*** Source document ***
EPA concerned about Monsanto pollution control dam
John Miller | Associated Press
BOISE, Idaho — Federal regulators are concerned that a dam built by Monsanto Co. earlier this year to trap phosphate mine runoff may be stopping more than just pollution.
They say the dam has also halted millions of gallons of water in Sheep Creek that would otherwise help fill the Blackfoot River.
The Environmental Protection Agency now wants the maker of Roundup herbicide to begin a costly treatment to remove selenium and heavy metals, then discharge clean water downstream, instead of capturing it in a 50-million-gallon lake behind the dam and using it for dust control on its mining roads.
The situation shows the predicament that companies like St. Louis-based Monsanto and the government face in Idaho's rich-but-polluted phosphate mining country not far from Yellowstone National Park: They must work to contain naturally occurring poisons unearthed during a century of digging, while protecting water supplies in an agricultural state hit hard by drought over the last decade.
The aim is to avoid killing streams just to save them.
*** End of Source document ***
| Exercise 1 |
In the article on Monsanto's Sheep Creek dam, rewrite the passage starting at "The Environmental Protection" and ending at "the last decade.", substituting "wildfire" for "drought".
| Exercise 2 |
Answer these questions from the article on Monsanto's Sheep Creek dam:
(a) How much water does the lake behind the dam hold?
(b) Which river would the water in Sheep Creek otherwise help fill?
(c) Which national park is Idaho's phosphate mining country near?
| Exercise 3 |
Carry on the article about Monsanto's Sheep Creek dam from its last sentence.
*** Data extract ***
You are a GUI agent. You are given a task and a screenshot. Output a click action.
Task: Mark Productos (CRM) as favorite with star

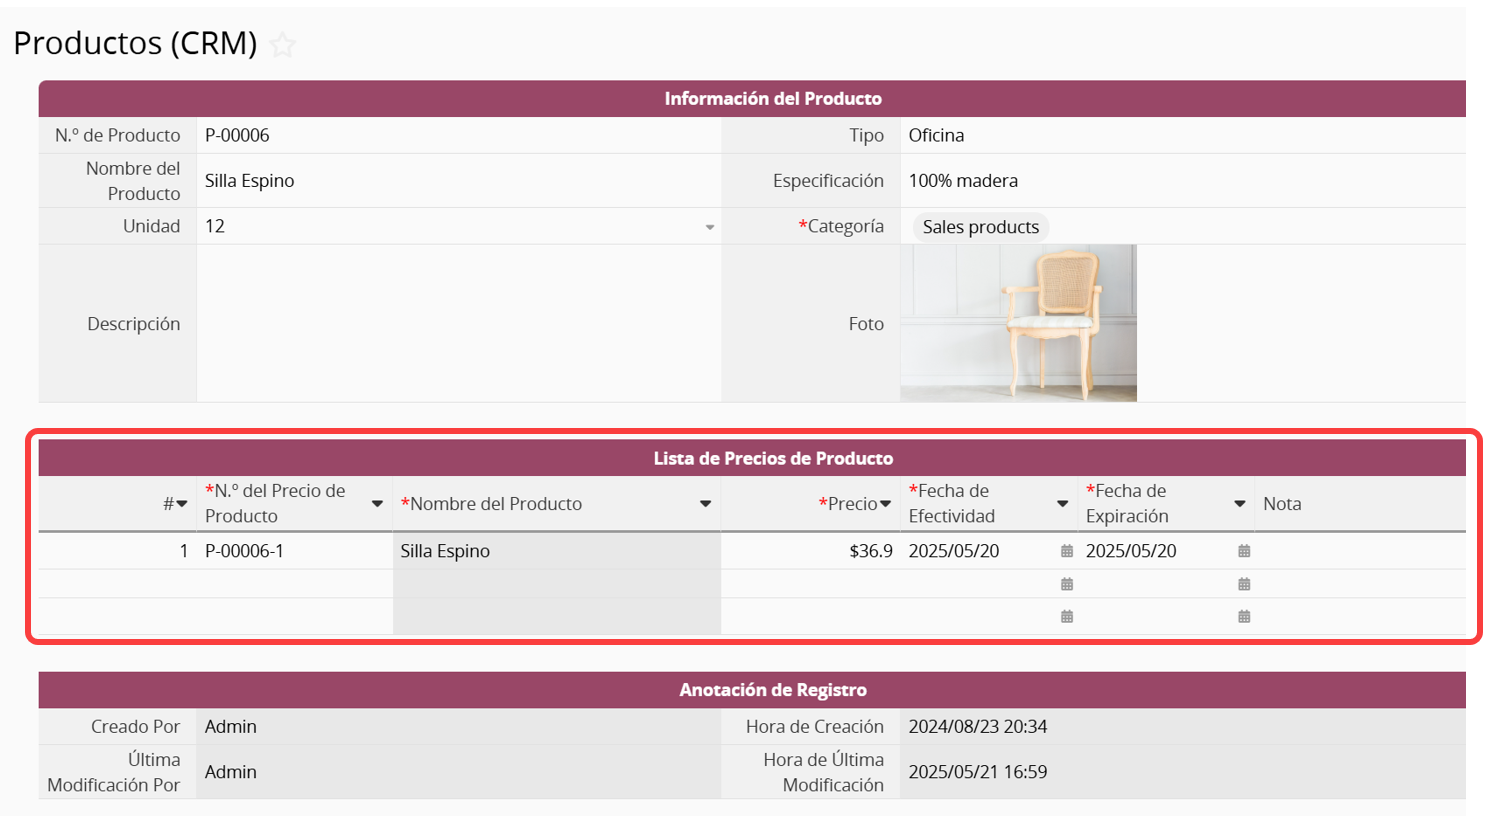click(x=283, y=45)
*** End of Data extract ***
| Response box 1 |
The Environmental Protection Agency now wants the maker of Roundup herbicide to begin a costly treatment to remove selenium and heavy metals, then discharge clean water downstream, instead of capturing it in a 50-million-gallon lake behind the dam and using it for dust control on its mining roads.
The situation shows the predicament that companies like St. Louis-based Monsanto and the government face in Idaho's rich-but-polluted phosphate mining country not far from Yellowstone National Park: They must work to contain naturally occurring poisons unearthed during a century of digging, while protecting water supplies in an agricultural state hit hard by wildfire over the last decade.

| Response box 2 |
(a) 50 million gallons
(b) The Blackfoot River
(c) Yellowstone National Park

| Response box 3 |
"We support efforts to reduce selenium discharges to the creek, but we have serious concerns about the methods Monsanto is using, which is drying up the creek," said Mark Ryan, a federal Clean Water Act attorney for the EPA in Boise, on Wednesday. "We want to see it (the water) treated and put back into the creek where it belongs."
In 2007, the EPA warned Monsanto that selenium- and heavy metal-tainted water being flushed from the waste rock dump below the South Rasmussen Ridge Mine into Sheep Creek violated the federal Clean Water Act.
Sheep Creek runs into the Blackfoot River, and both are on the Idaho Department of Environmental Quality's list of 15 waterways that exceed selenium contamination standards.
Traces of selenium are needed by most animals including humans, but the element is toxic in large amounts.